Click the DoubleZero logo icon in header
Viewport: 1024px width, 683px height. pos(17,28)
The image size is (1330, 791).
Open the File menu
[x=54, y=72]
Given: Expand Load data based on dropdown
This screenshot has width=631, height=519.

==

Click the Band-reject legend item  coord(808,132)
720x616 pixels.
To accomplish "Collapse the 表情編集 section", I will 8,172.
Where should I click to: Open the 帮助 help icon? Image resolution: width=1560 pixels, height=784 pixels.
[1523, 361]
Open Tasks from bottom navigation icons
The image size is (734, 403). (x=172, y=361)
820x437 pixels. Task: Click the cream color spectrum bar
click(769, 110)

...

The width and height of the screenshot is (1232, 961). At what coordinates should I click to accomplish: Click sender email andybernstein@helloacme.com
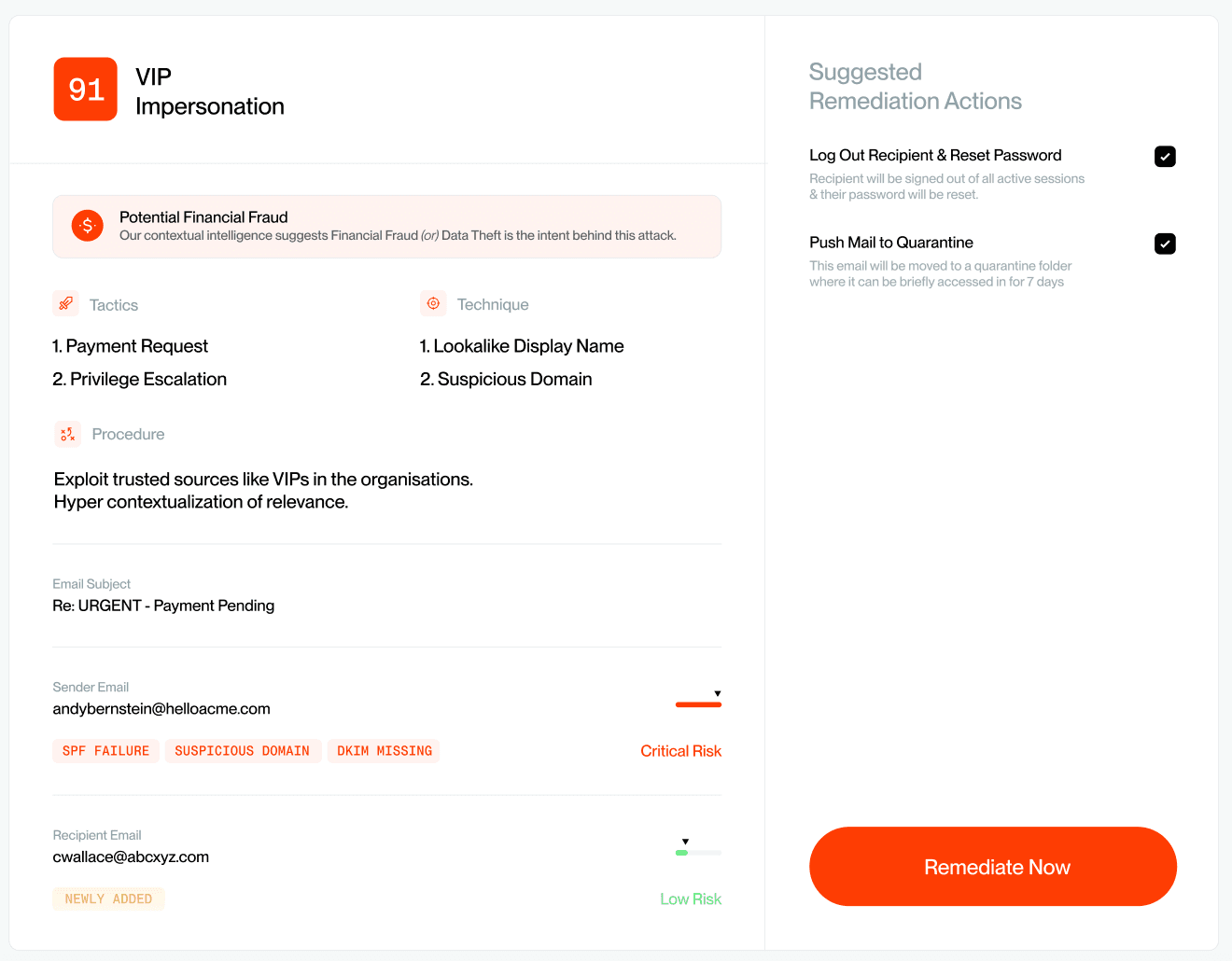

Work instructions> Copy the stretch of the records above that runs from the line with "Click the DoubleZero logo icon in header" through the line with "This screenshot has width=631, height=519.". Both end lines belong in the copy, and nothing else does.

Exercise answer>
Click the DoubleZero logo icon in header
Viewport: 1024px width, 683px height. pos(17,28)
The image size is (1330, 791).
Open the File menu
[x=54, y=72]
Given: Expand Load data based on dropdown
This screenshot has width=631, height=519.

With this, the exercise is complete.